Problem to work on
Repeat exactly, and only, the lines from the one containing "How do I perform: Switch to the Flows tab?" through the last line of the data below.

--- START ---

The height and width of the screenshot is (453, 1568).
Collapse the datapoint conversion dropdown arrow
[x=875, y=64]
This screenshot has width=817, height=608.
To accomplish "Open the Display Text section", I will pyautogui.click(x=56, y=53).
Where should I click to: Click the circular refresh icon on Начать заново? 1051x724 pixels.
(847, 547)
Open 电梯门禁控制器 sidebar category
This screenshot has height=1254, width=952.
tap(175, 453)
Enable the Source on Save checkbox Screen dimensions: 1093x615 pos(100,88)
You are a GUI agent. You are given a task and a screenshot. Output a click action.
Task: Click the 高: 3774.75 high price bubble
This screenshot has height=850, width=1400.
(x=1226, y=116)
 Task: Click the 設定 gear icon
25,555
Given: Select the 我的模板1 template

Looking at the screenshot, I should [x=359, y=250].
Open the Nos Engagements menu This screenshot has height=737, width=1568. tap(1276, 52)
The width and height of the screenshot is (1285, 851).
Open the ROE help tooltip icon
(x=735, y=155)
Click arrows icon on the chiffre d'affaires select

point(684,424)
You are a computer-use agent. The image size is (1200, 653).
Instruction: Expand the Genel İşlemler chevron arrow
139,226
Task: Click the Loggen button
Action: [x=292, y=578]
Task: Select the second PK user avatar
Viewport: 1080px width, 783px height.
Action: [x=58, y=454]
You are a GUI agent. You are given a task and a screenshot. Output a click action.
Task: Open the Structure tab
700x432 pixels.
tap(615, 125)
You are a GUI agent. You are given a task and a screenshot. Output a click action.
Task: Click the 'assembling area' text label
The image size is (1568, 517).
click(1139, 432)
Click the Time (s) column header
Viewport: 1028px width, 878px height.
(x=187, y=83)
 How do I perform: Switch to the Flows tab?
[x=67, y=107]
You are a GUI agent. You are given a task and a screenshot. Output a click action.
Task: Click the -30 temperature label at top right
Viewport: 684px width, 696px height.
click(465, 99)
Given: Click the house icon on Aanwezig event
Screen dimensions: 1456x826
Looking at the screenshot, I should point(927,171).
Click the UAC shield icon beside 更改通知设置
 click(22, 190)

--- END ---

Result of this exercise
 How do I perform: Switch to the Flows tab?
[x=67, y=107]
You are a GUI agent. You are given a task and a screenshot. Output a click action.
Task: Click the -30 temperature label at top right
Viewport: 684px width, 696px height.
click(465, 99)
Given: Click the house icon on Aanwezig event
Screen dimensions: 1456x826
Looking at the screenshot, I should point(927,171).
Click the UAC shield icon beside 更改通知设置
 click(22, 190)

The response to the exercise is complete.